Image programs vary. No one program does everything best, they each have different strengths and weaknesses, and you will likely use more than one. Each one handles printing differently. Sometimes the tools are rather strange, and hard to interpret. Simple programs typically do not offer scaling,. but most image programs do provide a menu to set printing resolution. But it is not always clear.

File formats vary too. TIF and JPG image files store this scaled resolution number for printing. The image file knows the size it should print. You can mail your scaled image file to someone, they can print it with menu FILE - PRINT, and it will print at the expected scaled size.

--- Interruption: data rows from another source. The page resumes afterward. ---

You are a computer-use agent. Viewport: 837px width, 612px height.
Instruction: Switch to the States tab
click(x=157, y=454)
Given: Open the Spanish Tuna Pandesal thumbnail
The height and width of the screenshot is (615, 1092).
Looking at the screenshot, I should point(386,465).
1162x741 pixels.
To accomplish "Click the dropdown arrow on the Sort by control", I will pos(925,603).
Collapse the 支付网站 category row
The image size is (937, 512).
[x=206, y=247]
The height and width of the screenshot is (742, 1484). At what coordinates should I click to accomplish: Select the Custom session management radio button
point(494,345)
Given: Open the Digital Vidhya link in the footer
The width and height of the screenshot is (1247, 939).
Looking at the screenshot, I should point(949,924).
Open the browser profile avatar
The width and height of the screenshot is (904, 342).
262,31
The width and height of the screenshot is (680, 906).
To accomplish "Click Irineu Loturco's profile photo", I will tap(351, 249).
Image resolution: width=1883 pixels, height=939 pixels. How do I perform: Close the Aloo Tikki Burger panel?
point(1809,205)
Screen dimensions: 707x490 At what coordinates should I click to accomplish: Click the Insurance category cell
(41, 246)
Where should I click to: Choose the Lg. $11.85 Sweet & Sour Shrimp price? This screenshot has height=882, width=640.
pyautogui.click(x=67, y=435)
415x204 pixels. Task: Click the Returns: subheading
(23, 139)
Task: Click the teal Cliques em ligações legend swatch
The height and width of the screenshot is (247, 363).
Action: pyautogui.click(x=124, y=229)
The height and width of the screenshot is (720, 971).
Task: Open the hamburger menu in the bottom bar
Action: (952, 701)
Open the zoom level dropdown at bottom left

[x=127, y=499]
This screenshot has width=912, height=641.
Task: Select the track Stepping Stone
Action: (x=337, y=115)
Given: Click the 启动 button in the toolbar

However GIF files do NOT store the scaling resolution number in the file. Nor do Kodak Photo CDs either. But programs must have a number to show for print scaling, and therefore must provide a default number for GIF files. It is often shown as 96 or 120 dpi, dependent only on if you have set Small or Large font size in Windows. Adobe shows 72 dpi, an Apple standard, instead of Windows 96 or 120 dpi. It doesn't matter, this number has no meaning for the GIF file, it is not dependent on the image in any way. It is simply a guess provided when there is no other number given. You are expected to change it. People assume this number is the video resolution, but it is NOT, video has no dpi number (see the 72 dpi arguments in Appendix A). And this is unimportant too, because the resolution dpi of an existing image is used only for printing anyway, it has no other use. The source of this number is simply a kludged constant used by Windows for the purpose of making text fonts be a bit larger on screen than on paper, for better readability (more in Appendix A). It's a number, it's available, and our GIF file needs a number. It's hard to add reason here, but suffice it to say that it is a guess when no resolution dpi number is available, like for GIF image files.

However, this default dpi number will be used for printing GIF file images, probably producing large and unwanted size results. If printing GIF files, you will need to rescale to furnish an accurate resolution number for printing. This should be trivial to do now.